▶ _QUOTED PASSAGE_:
The feeling of abandonment in both places is misleading—these environments are populated in their nooks and crannies, in vacant basements or underground burrows—punctuated by violence: the firing of weapons, the nighttime hunt of the owl, the click of a switchblade, the snake’s teeth snapping off the tail of a lizard—frightened, scampering, escaping with a third of its body gone and missing. Surviving still.
Much hidden life. Much nocturnal life. A quality of darkness that is truly dark. Light—when it appears—gloating with glare and a grimace: the halogen streetlight and the desert sun.
Unforgiving.
In harsh locales, the furtive are the best adapted.
Beautiful.
Fondation is terse, with some of the pieces barely filling a generously spaced page or two. His writing often goes for the gritty and ugly, with the very occasional lyrical touch as in the above passage (one feels its presence in the prose like one feels broken glass underfoot), but not out of perversity, though perversity is presented. Instead, those facets indicate his commitment to portraying (mostly male) loners and alcoholics, the violent and unhinged, and soldiers who have either returned from the latest Iraq war or who are still there (physically or psychologically).
Martyrs and Holymen has six sections: “Introductory Rites,” “Creeps,” “Interlude,” “Heroes,” “Closing Rites,” and “Epilogue.” Each section bears a Latin epigraph, such as Dominus vobiscum (The Lord be with you) at the beginning and Ite in pace (Go in peace) at the end. There are rare mentions of a higher power, and ease of mind is fleeting. Fondation has always been good at conveying the impression that his characters could be neighbours. Fetishes are shared—for women’s feet, dirty or clean, for golden showers—as are predilections—an aggressiveness that threatens to become bloody—but their voices are not monotonous or unimaginatively rendered. As in his earlier books, Fondation presents us with a sub-class of people whose aims are modest, but compulsive, for the next drink, fuck or violent encounter.
The two most substantial sections, “Creeps” and “Heroes,” contain the bulk of the stories, which are, for the most part, first-person narratives by men. “Closed Door Policy,” the first story in “Creeps,” begins this way:
We pulled at the door of the bar.
“It’s not open,” I said.
“Kick the door in,” she said.
“Heroes” starts with “Repatriation,” a third-person tale of a vet newly returned from Iraq. He takes a bus from his base to rejoin his wife in their apartment:
He closed and locked the door.
He took her on the couch.
He fucked her fast and furious.

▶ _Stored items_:
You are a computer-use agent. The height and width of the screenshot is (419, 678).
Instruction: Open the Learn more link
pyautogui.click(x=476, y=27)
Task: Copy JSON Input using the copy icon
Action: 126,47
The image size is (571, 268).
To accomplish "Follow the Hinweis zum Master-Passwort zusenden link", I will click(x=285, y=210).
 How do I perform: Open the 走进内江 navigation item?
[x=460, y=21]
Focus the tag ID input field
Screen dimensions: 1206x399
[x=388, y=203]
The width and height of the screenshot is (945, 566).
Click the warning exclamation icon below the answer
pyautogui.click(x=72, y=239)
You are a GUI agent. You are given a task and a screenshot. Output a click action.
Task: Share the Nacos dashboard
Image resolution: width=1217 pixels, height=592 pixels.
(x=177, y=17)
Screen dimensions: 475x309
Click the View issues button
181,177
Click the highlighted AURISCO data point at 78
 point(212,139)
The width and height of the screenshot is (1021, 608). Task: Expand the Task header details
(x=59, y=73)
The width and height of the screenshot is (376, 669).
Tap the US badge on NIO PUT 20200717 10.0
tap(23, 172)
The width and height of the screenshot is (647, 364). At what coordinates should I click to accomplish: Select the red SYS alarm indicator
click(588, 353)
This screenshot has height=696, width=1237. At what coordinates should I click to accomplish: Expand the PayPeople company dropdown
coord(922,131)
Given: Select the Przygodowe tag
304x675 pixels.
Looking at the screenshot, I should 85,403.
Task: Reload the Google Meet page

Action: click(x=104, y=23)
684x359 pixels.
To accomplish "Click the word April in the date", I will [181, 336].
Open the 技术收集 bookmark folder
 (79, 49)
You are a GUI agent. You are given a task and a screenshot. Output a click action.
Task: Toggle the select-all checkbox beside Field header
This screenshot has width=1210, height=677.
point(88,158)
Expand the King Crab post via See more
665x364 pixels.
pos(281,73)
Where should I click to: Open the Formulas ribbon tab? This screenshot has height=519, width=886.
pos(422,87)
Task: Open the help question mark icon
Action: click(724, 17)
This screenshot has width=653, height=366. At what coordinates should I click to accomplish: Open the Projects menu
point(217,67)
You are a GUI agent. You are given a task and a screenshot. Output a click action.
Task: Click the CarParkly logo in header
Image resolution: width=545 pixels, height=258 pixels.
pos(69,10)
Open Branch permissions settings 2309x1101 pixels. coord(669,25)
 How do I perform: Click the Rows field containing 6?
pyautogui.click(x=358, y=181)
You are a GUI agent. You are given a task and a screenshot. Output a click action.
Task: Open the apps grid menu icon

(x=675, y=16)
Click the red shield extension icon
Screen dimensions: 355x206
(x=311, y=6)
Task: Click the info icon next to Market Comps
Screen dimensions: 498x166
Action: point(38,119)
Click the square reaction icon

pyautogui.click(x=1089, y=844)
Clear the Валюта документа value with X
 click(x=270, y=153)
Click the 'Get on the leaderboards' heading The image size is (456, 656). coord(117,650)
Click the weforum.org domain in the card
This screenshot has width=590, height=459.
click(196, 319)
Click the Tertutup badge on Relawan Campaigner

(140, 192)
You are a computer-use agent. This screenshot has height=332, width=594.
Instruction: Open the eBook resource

▶ _PROBLEMS TO SOLVE_:
1/ Answer these questions about the review of Martyrs and Holymen:
(a) How many sections does the book have?
(b) Which Latin epigraph stands at the beginning of the book?
(c) Which story opens the "Heroes" section?
2/ Carry the review of Martyrs and Holymen forward from its final quoted line.

▶ _EXERCISE RESULTS_:
1/
(a) Six.
(b) Dominus vobiscum (The Lord be with you).
(c) "Repatriation."

2/
When he released his hands from around her neck, his cum shot deep inside her, she was definitely cold and lifeless and very dead.
The casual criminality of the two drinkers and the mindless, murderous thinking of the soldier are on the same spectrum. Can we relate to these people? At first this seems a style that prefers stereotypes to characterization. Nothing here would be what publishers want when it comes to creating figures to whom readers can relate. Frankly, we would have the same problem warming to any martyrs and holymen that the title states we will encounter, not only because it was ever thus—how do you measure yourself against this or that saint?—but because for some time now words like martyr and holymen have been debased descriptors in news stories about this or that person who flies a plane into a building, sets an IED, or straps on a bomb to be set off in a marketplace.
None of those figures appear in Fondation’s book except peripherally and as provocations for selfish regret and snarling contempt. Three stories from the section “Heroes” illustrate this. In “An Insurrection” a solder sees a girl “running in the rain, without a headscarf… I could see her hair, snaggled in the wind. She was barefoot. I fall in love with barefoot women.” She is considered a menace: “The shots from a rooftop—I’m not sure which one, not that it matters—cut the girl down quickly. The shots were many. She fell first forward, then back. Like JFK, I think.” The narrator of “The Common Inquisitor” states that he is proud of his job interrogating people, though patriotism is only partially the reason why he tortures people. “My dick gets real hard when I hit people.” Further: “When I get my fist down some sand nigger’s throat, and I’m about to rip his goddamn lungs out with my bare hands, he don’t fucking lie.” Deeply entrenched in the process, he’s not prone to doubt about his mission: “I get paid to proffer violence, which is great. A government issue paycheck.” For those who disagree with the ethical nature and usefulness of this behaviour his response is: “Fuck the Washington Post and all those limp-wristed pieces of shit.” His future looks good, for once his tour of duty is over he’ll work with “a private contractor. Assigned to all that rendition kind of shit. I can’t wait.” In “Confrontation” we are given a tortured man’s perspective as he thinks of his female and male tormentors. “What seems to be a small boot presses against my throat. I think I hear her voice.”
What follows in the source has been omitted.